Тук-тук. Тук-тук. Звук доносился из-за окна. Но за ним никого не было. Она пересекла комнату. Выглянула в сад. Никого. Казалось, что никого.
Она отперла заднюю дверь и вышла на улицу. Услышала, как поезд грохочет по Бруквуду, как вдалеке гудят Хитроу и Гатвик. Упало несколько капель дождя, горячих, разбухших капель. Запрокинув голову, она крикнула:
— Боб Фокс?
Дождь капал на лицо, бежал по волосам. Она прислушалась. Ответа не было.
— Боб Фокс, это ты?
Она пристально вглядывалась в молочную темноту; тень скользнула к забору, но это вполне мог быть Март в поисках укрытия от некой гражданской катастрофы. Наверное, мне показалось, решила она. Не стоит судить поспешно. Но.
Одиннадцать
Это вполне понятно, думала она. Бесов привлекают места, где что-то роют, копают, где в мужских компаниях треплются о мужских делах, где курят, бьются об заклад и сквернословят; где колесят фургоны и вырыты котлованы, в которых можно что-то спрятать. Она лежала на диване; карты Таро выскользнули из ее рук и веером рассыпались по ковру. Промокнув лицо салфеткой, она села, чтобы посмотреть, как легли карты. Двойка пентаклей — карта работы на себя, означающая нестабильный заработок, тревогу, неустойчивость, беспокойный ум и несоответствие между отданной энергией и полученными деньгами.

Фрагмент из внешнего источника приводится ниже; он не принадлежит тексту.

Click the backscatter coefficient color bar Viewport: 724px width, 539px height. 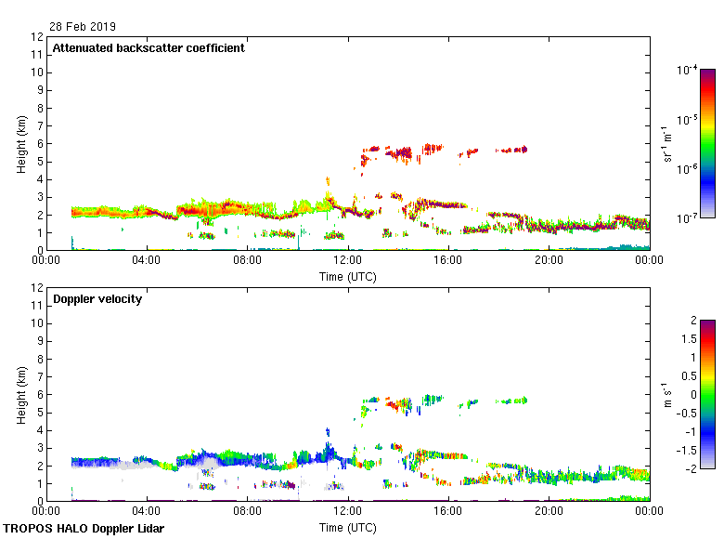click(x=707, y=143)
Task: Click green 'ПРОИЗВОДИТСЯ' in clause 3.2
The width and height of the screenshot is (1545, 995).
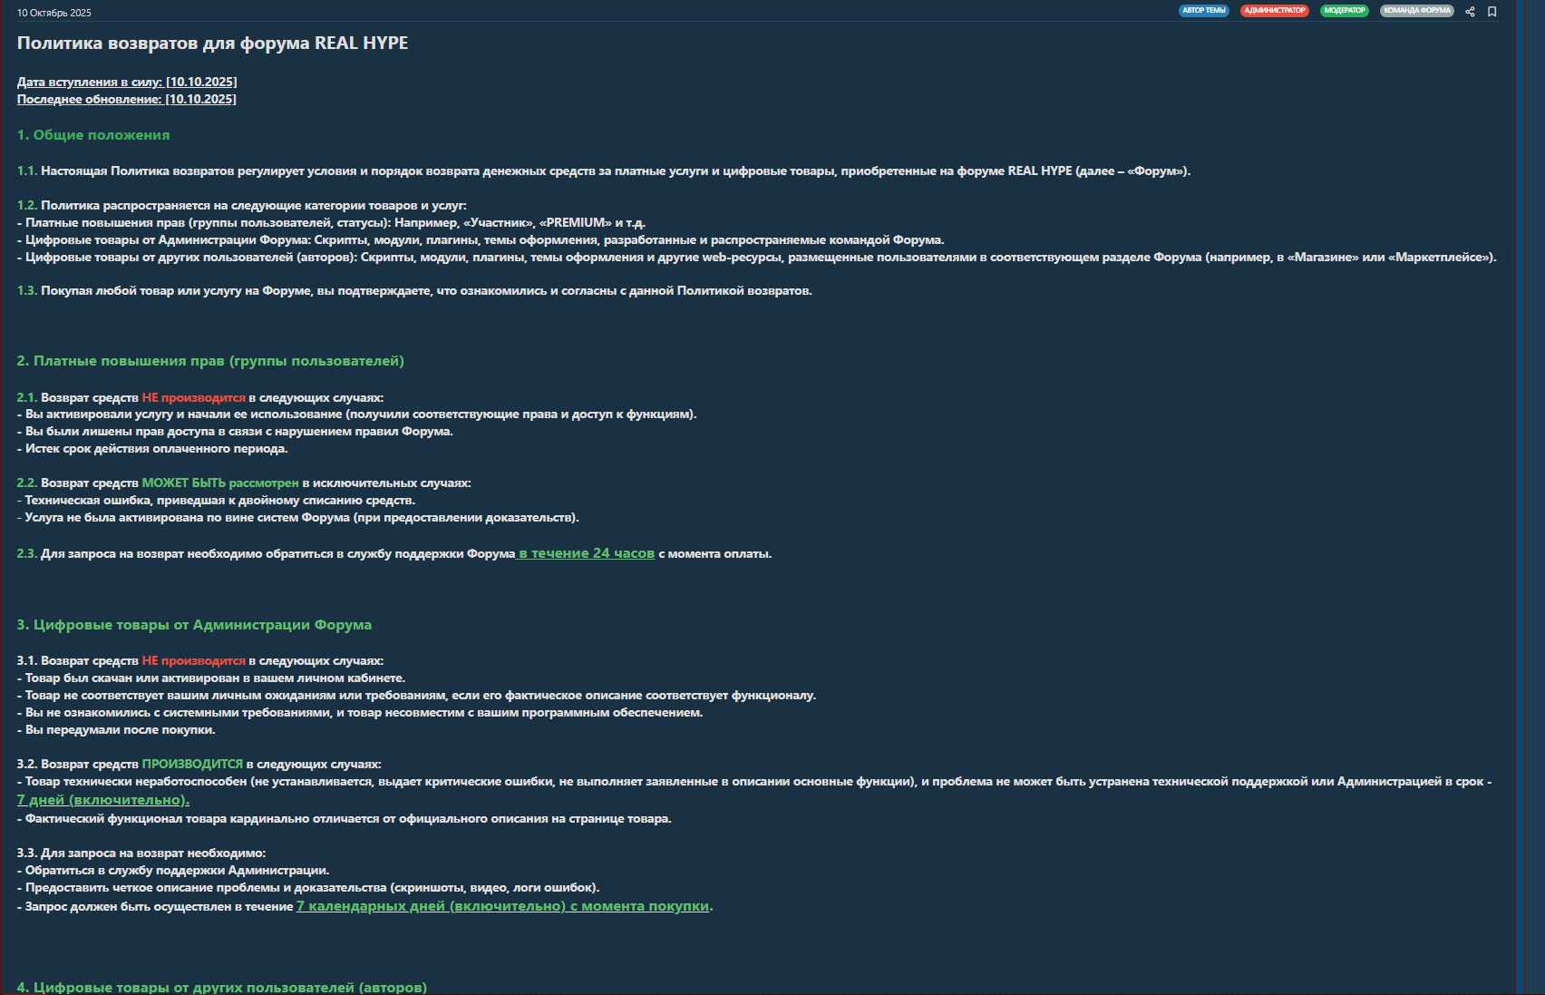Action: [x=192, y=765]
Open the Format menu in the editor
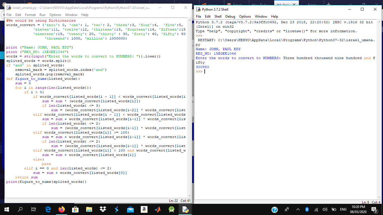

Это одна из карт столь двойственных и противоречивых, что если вытянуть ее в перевернутом положении, получится почти то же самое, а именно — растущий долг и весь спектр состояний между парализованным отчаянием и идиотской сверхсамоуверенностью. Это не та карта, которую хочется вытащить, составляя бизнес-план на будущий год.